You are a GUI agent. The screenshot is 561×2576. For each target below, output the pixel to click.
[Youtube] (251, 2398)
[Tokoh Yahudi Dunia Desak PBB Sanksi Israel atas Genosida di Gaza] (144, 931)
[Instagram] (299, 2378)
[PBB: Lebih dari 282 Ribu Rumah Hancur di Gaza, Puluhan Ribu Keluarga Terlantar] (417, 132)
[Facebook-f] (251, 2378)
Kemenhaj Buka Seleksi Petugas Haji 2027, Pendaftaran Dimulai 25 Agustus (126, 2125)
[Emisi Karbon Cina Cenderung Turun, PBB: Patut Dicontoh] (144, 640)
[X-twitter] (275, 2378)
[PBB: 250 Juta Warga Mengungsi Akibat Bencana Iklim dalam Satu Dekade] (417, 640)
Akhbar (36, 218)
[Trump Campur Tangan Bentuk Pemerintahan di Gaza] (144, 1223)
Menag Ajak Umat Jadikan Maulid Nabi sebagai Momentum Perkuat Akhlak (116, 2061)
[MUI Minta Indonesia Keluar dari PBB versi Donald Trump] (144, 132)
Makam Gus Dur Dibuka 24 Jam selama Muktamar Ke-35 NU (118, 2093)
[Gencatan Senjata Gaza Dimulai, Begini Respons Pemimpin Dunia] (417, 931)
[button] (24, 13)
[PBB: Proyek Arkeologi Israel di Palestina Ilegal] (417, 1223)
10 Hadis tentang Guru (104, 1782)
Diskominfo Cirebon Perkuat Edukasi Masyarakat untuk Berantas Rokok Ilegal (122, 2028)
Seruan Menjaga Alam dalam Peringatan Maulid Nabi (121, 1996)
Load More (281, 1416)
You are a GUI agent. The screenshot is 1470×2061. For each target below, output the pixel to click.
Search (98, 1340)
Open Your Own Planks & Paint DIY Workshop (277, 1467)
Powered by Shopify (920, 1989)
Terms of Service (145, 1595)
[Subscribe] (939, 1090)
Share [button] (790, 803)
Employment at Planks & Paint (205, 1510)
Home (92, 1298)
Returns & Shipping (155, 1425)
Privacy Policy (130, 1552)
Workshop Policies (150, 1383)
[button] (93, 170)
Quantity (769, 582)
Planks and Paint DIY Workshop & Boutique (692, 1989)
··········
● WHAT YOU SHOULD DO
Find the line containing "[PBB: Proyek Arkeologi" in the data above. Please transcribe it and every line after it, exactly.

● EXERCISE OUTPUT
[PBB: Proyek Arkeologi Israel di Palestina Ilegal] (417, 1223)
10 Hadis tentang Guru (104, 1782)
Diskominfo Cirebon Perkuat Edukasi Masyarakat untuk Berantas Rokok Ilegal (122, 2028)
Seruan Menjaga Alam dalam Peringatan Maulid Nabi (121, 1996)
Load More (281, 1416)
You are a GUI agent. The screenshot is 1470×2061. For each target below, output the pixel to click.
Search (98, 1340)
Open Your Own Planks & Paint DIY Workshop (277, 1467)
Powered by Shopify (920, 1989)
Terms of Service (145, 1595)
[Subscribe] (939, 1090)
Share [button] (790, 803)
Employment at Planks & Paint (205, 1510)
Home (92, 1298)
Returns & Shipping (155, 1425)
Privacy Policy (130, 1552)
Workshop Policies (150, 1383)
[button] (93, 170)
Quantity (769, 582)
Planks and Paint DIY Workshop & Boutique (692, 1989)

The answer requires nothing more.